Given text
---+---
# Is this the coat transformation?



## flyingduster (Sep 6, 2009)

the coat change is not when the adult coat is growing in (it starts growing in from a fairly young age, which is usually when you can see changes happening in the texture etc), but the change is noted more by when the puppy coat is coming OUT. When that happens, you get knots. Lots and lots of knots! Daily brushing at a minimum, if not _more_ than once a day is needed while that puppy coat is loosening off from the skin. This usually happens around 8-14 months of age, and can last for a couple of weeks or a month!


----------



## Fluffyspoos (Aug 11, 2009)

Wait wait, their hair falls OUT?! I did not know that! I just thought those same strands started growing in different!


----------



## Olie (Oct 10, 2009)

I didn't know that either TBH. I had wondered....


----------



## partial2poodles (Feb 11, 2010)
---+---
Questions
**a.** In the thread about poodle coat change, retype the passage starting at "the coat change" and ending at "or a month!".
**b.** According to the coat change thread, at about what age does the puppy coat usually come out?
**c.** Continue the thread about poodle coat change from its last line.

Data records
---+---
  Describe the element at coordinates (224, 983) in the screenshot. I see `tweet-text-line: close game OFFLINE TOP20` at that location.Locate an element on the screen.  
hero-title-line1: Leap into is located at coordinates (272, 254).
---+---
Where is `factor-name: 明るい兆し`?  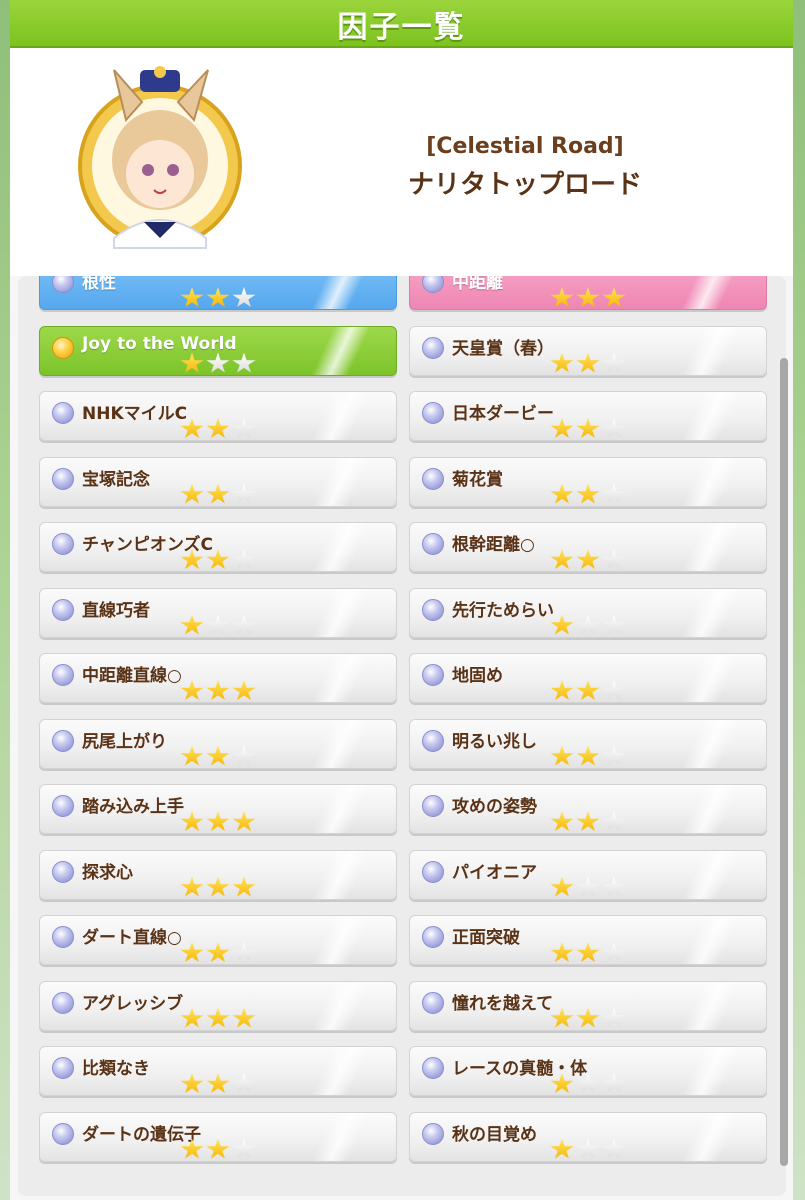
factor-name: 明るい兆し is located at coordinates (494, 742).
---+---
Responses in order
**a.**
the coat change is not when the adult coat is growing in (it starts growing in from a fairly young age, which is usually when you can see changes happening in the texture etc), but the change is noted more by when the puppy coat is coming OUT. When that happens, you get knots. Lots and lots of knots! Daily brushing at a minimum, if not _more_ than once a day is needed while that puppy coat is loosening off from the skin. This usually happens around 8-14 months of age, and can last for a couple of weeks or a month!

**b.** Around 8 to 14 months of age.

**c.**
As a groomer, people LOVE that lush full puppy coat. I refer to it as the DREAM COAT stage. Dream eventually can turn into nighmares if not properly cared for. It doesn't matter if its a yorkie, bichon or poodle. All the non-shedders go thru coat change. Smaller dogs start at around 6 months and bigger dogs around 8 months. In my opinion it lasts till ALMOST the 2nd birthday. I am terribly busy all the time. I have NEVER gone past 12 months without a strip-down with all my own dogs....except my current new toy poodle. He is 10 months without a knot or strip down. I DO him abut every 
3rd day,,bathe and blowdry and comb every single inch of him. The dead hair releases from the skin but has nowhere to go. Its too curly to fall out on the floor so it stays IN the coat. Everyday a few more hairs die and release. That's why they have to be line combed out every day if you don't want to have a super short or choppy haircut. Its tempting to get the scissors and take out a chunk but it starts with a chunk on the head, behind the ears, the hocks, the front legs and before you know it, its the dreaded weedwacker look. I tell people very honestly....if you want a floor-length shih tzu or a full coated poodle, lets keep it managable for you till they are 2. AFTER that, you can do pretty much anything you want. None of my clients REALLY do much home grooming....they want me to do it for them and they just want to enjoy the bundle of fluff when it comes home.


----------



## flyingduster (Sep 6, 2009)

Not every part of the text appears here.